→ Supplied information:
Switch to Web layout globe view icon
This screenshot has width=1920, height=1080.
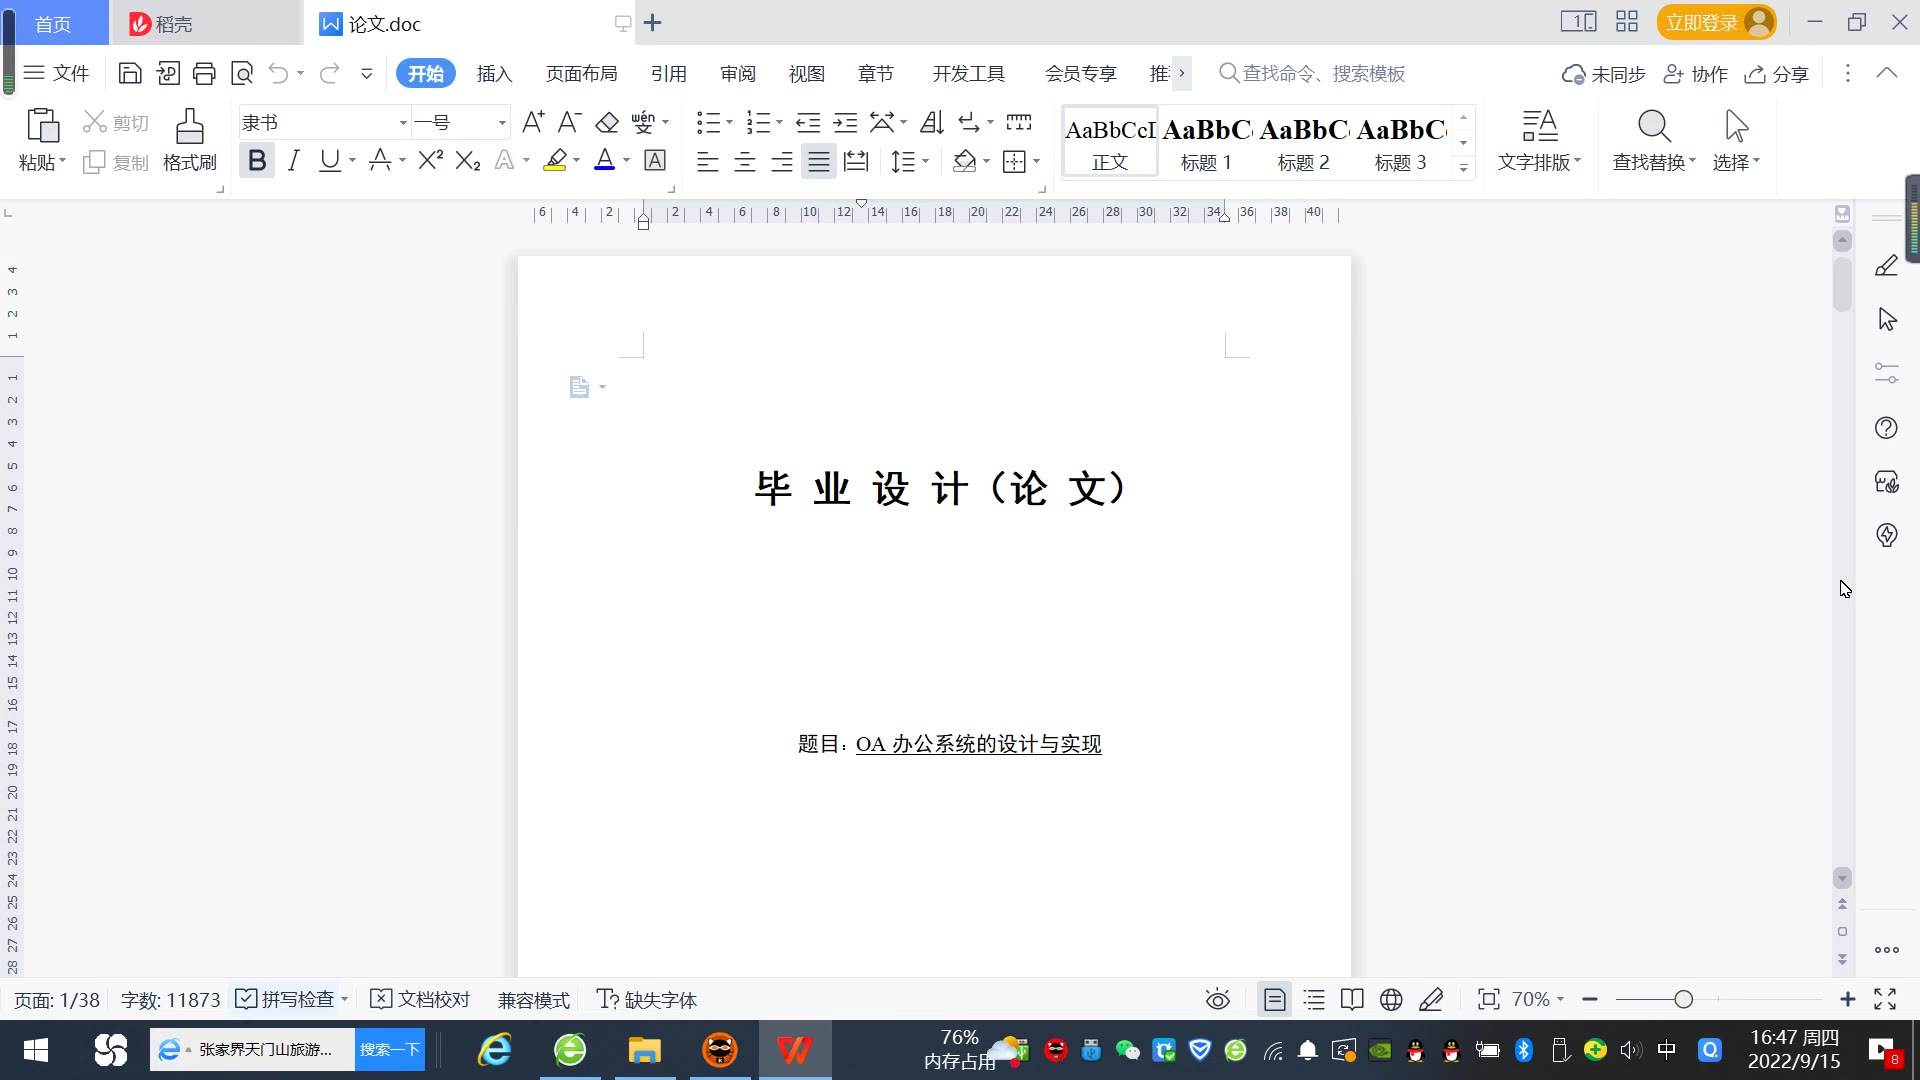1391,999
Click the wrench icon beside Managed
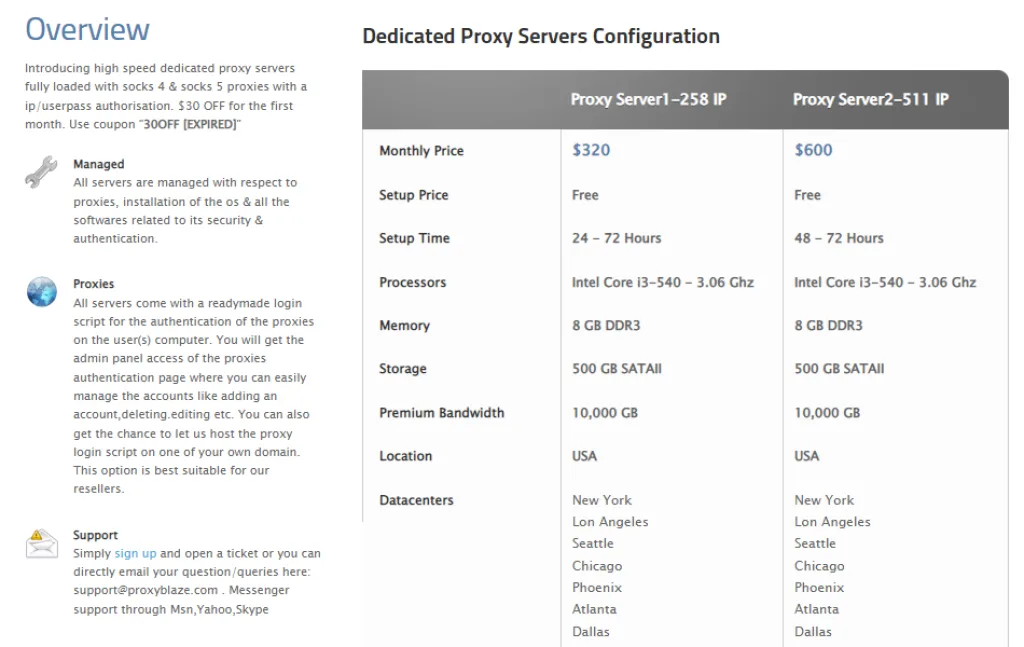This screenshot has height=647, width=1024. click(x=41, y=172)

→ Written exercise:
Can you rewrite these lines with every "icon" changed to "button" and nothing else altered, leaving the pictures out?

→ Exercise solution:
Switch to Web layout globe view button
This screenshot has width=1920, height=1080.
1391,999
Click the wrench button beside Managed
This screenshot has height=647, width=1024. click(x=41, y=172)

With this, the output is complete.